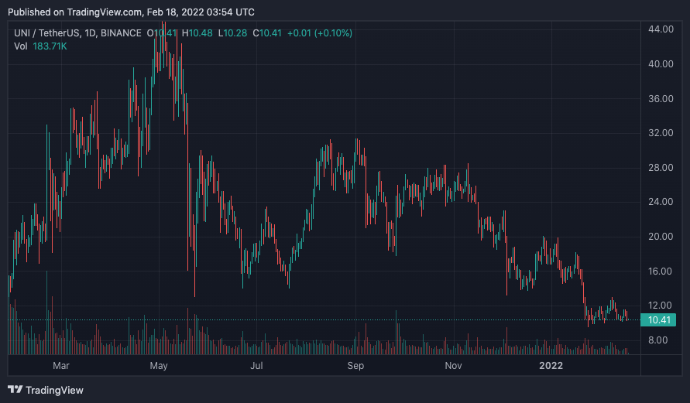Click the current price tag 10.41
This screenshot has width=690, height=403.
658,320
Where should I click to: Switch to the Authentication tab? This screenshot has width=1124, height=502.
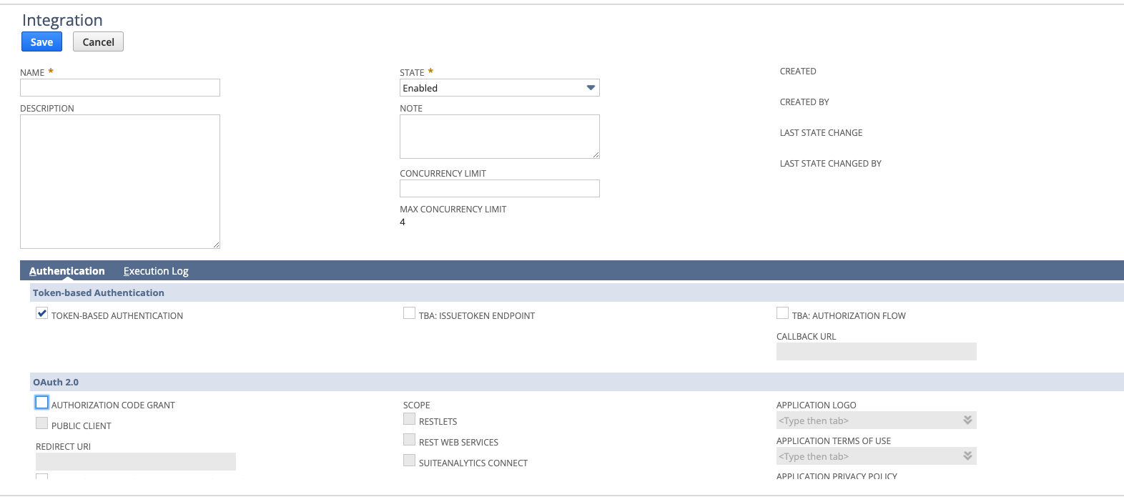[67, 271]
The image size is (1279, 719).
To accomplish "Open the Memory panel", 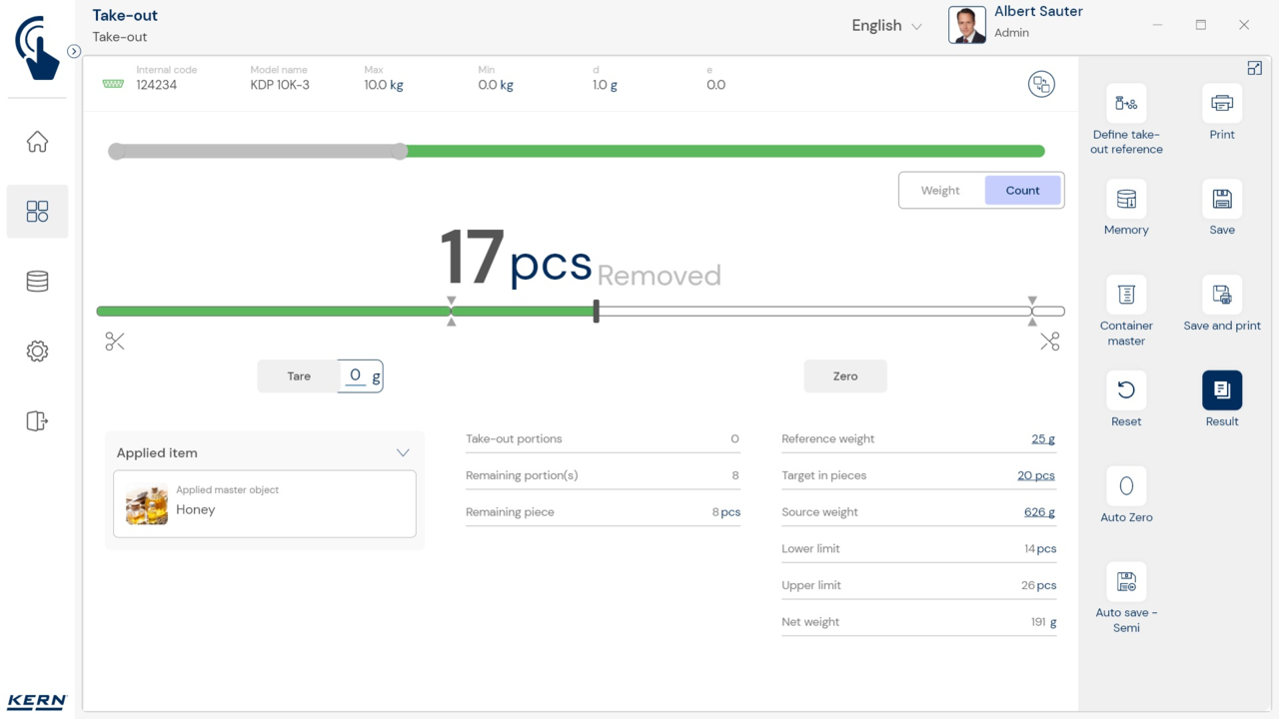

* **Objective**
Which lines in the records contain the word "width"? Pick out each of them and copy it in full.

* **Response below**
This screenshot has width=690, height=403.
Where should I click to: Switch to the Authentication tab? This screenshot has width=1124, height=502.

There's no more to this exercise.